Facebook may be in all sorts of trouble with users at present, but it has spent a year battling attempts to obtain the largest n umber of search warrants it has ever received, with prosecutors in a disabilities fraud case obtaining data from over 380 of the social media company’s users.


Facebook, which is also facing major questions being asked about its “experiment” in manipulating users’ newsfeeds to assess the emotional reaction to different stories on the feed and which has drawn widespread and unsurprising criticism.

However the search warrant issue is another furball for the social media giant to digest.

Facebook ultimately turned over the information but is appealing the court order that required it to do so, saying prosecutors intruded on users’ privacy. The Manhattan district attorney’s office and a judge have said the search warrants were justified, AP report.

The dispute adds to a roster of clashes between authorities and Internet companies over law enforcement efforts to scrutinize people’s online lives for potential evidence.

“It’s part of a trend toward more aggressive challenges by Internet providers on behalf of their customers,” said Orin Kerr, a George Washington University law professor who specializes in issues surrounding computers and crime.
━━━━━━━━━━━━━━━━━━━━━━━━━━━━━━
**SET TASK 1:**
List every organization named in the passage about Facebook's search warrant dispute.
**SET TASK 2:**
According to the passage about Facebook's search warrant dispute, from how many of the company's users did prosecutors in the disabilities fraud case obtain data?
**SET TASK 3:**
Reproduce, word for word, the part of the passage about Facebook's search warrant dispute that opens with the words containing "However the search" and closes with "justified, AP report.".
━━━━━━━━━━━━━━━━━━━━━━━━━━━━━━
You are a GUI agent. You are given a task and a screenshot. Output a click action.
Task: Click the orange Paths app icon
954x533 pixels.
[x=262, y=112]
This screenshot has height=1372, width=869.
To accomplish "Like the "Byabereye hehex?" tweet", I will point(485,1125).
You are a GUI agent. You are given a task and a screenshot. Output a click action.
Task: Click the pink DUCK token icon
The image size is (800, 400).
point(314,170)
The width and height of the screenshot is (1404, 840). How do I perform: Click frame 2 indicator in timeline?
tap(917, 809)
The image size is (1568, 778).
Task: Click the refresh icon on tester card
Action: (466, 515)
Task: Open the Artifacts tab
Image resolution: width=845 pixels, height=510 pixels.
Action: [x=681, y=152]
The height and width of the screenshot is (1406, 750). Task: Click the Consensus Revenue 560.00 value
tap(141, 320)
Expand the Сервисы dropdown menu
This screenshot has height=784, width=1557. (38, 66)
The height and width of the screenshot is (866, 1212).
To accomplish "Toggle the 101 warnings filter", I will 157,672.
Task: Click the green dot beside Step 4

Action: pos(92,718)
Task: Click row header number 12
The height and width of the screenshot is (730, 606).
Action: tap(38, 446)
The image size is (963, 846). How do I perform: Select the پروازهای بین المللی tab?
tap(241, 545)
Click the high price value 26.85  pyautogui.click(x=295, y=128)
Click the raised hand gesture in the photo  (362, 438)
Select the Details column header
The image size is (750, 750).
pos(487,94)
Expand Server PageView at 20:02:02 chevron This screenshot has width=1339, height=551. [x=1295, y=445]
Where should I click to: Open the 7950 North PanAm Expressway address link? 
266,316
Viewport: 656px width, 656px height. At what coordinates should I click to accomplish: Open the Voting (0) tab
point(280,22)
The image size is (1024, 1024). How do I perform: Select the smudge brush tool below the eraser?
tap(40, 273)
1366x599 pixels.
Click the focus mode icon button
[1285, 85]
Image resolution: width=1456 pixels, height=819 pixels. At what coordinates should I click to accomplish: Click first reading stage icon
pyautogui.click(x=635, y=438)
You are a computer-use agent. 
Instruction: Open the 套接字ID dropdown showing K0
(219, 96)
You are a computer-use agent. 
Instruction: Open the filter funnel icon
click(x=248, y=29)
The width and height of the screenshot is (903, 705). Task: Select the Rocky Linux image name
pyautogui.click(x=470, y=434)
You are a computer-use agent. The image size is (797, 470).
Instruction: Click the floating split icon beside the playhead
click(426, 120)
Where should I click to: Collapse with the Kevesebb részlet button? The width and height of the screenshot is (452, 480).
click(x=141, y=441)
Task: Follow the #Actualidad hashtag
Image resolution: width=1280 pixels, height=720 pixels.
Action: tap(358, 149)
━━━━━━━━━━━━━━━━━━━━━━━━━━━━━━
**OUTPUT 1:**
Facebook, the Manhattan district attorney's office, AP, George Washington University

**OUTPUT 2:**
Over 380 users.

**OUTPUT 3:**
However the search warrant issue is another furball for the social media giant to digest.

Facebook ultimately turned over the information but is appealing the court order that required it to do so, saying prosecutors intruded on users’ privacy. The Manhattan district attorney’s office and a judge have said the search warrants were justified, AP report.